A Portrait of the Past - What will I leave behind for my posterity?
Words by Ramkumar Nair
Images by Naveen Sekar
Special thanks to Prachi Pramodh & Lovelyn Chandrasekar
Melancholy, an emotion that bears little sense but great depth. Greater is the impact it has on our lives when paired with powerful nostalgia. It would even be safe to say that the two could be different sides of the same coin, that is human life.
As people, we go to great lengths to create moments and carve memories out of them, to reflect a little, and maybe relive a little. Yet, seldom do we realize or acknowledge that our mind is perhaps guileless in the fact that we often traverse through what has been or what could have been through small inanimate objects. Objects that might seem meaningless in the grander scheme of things take us back in time to experiences, to people, to memories. Life is ceaseless, uncontrollable and in this frenzy, are locked away objects, locked away not from person but from the mind. Small pockets of history and memories come together to paint a picture.
In an attempt to capture memories of people through these tiny trinkets, we have drawn five portraits of people from the yesteryears, and try to learn about their love, laughter and life through their posterity.
As it turns out, we all have such objects lying around, in corners of shelves and our minds. "It is almost like I know him personally even though I’ve never met him," quipped Prachi, as she showed me photographs taken by her great grandfather several decades ago. She saw in those objects the image of her great grandfather and thereby, an image of herself. What if one day you find out that they never belonged to him, I asked her jokingly, only to be met with an animated reaction. And just like that, the characteristic vivacity of Prachi died down as she told me, "I'll go insane.”
I had been flippant about a relationship that lived and breathed through these photographs and objects. As I write this, I truly understand and acknowledge that memories are more than just functional elements carried out by our brains. Niggardly relegating it as such is perhaps the biggest insult to lessons that these objects teach Padma in life. "These small articles have been teaching me how to process the loss of my grandmother, whose was the first death I ever experienced.” She seemed to be very sure of what it meant to her as she says, "It is like believing in God; these objects represent something more than just the tangible perception." She was right, for in Prachi and Padma I saw a strong belief and a stronger bond that they have with what these objects stood for rather than the objects itself.
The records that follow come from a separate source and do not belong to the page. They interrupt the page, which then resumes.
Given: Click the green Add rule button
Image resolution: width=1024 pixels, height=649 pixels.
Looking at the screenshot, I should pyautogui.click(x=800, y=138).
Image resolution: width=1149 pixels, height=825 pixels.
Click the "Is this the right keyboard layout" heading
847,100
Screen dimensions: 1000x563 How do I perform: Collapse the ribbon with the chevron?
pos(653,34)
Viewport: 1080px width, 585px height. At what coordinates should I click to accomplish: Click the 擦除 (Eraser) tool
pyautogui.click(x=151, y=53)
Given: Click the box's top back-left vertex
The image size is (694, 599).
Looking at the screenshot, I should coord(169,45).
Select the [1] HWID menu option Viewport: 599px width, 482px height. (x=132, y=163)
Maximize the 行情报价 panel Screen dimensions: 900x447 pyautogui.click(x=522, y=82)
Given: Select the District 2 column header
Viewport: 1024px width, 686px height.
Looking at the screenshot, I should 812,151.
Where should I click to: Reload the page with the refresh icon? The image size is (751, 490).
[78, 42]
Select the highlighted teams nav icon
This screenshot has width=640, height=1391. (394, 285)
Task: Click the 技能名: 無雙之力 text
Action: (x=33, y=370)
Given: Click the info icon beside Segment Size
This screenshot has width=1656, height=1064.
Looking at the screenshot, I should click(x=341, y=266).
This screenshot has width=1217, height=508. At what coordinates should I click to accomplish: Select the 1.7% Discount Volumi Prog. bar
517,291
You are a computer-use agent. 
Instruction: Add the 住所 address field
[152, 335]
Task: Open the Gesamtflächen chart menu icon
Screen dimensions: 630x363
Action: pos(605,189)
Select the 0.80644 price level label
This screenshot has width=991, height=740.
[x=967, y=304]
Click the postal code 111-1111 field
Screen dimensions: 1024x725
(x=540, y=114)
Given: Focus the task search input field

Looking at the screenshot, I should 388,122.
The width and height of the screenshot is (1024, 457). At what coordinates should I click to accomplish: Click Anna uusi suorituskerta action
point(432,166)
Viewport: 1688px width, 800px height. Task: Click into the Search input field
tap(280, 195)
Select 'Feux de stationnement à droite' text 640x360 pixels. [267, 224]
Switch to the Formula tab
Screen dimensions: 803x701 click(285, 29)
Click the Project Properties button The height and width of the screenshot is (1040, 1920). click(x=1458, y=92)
The religious preservation of these little things made me wonder if these memories are evoked because of the objects or if the objects are treasured because of the memories. I could not fathom this when Naveen, a professional photographer had similar attachments to objects. Surely ,he must not have any attachment to objects, I thought to myself, his passion and trade is to after all capture time and lives to freeze memories. I was surprised to see in him the strong connection with small objects that reminded him of someone.
“Accha always kept stuff, all kinds of it – photos, books, letters and the whole nine yards. He meticulously kept dried flowers and lemons handed to him by his father, my Achachha, a person I never got to meet. This borderline hoarding of oddities irked me, it was inane, until at least the stories flowed. ‘My father gave it to me,’ said my father as he reasoned out treasuring dried out blooms, which along with the corroded stationery, outmoded toys and other "artefacts"-weaved stories. To be able to witness the life of a scrupulous head of the house before my time and his credulous young son, and to be able to perhaps, meet my Acchacha even after his time, and write this as an ode to memories was when I yielded to the sheer convolution that memories are, as an emotion.”
As a millennial, my generation has always approached life with a sense of nihilism. Perhaps there was a greater scope of optimistic reflection during the times of my father. He holds on to things very dearly as well, but not as a memory of someone else but rather as an introspection of who he was and who he has become. It took me some years and reading to understand that sometimes the objects we hold on to so dearly is simply because they represent who we were, who we have become or who we wanted to be.
What do we hold on to? What do I hold onto? I gaze at my father's possessions and can't help but ponder the eluding spectacles, the persistent table lamp, are these the destined relics that I would hold on to in times to come? It was perturbing and misgiving. It initiated a dialogue within me that I never wished to have.
Truly, time and everything it brings with it is inevitable, but perhaps these objects are a little egress into time, or even better, the halting of time itself. It is empowering and yet it is subjugating, it is indeed, melancholic.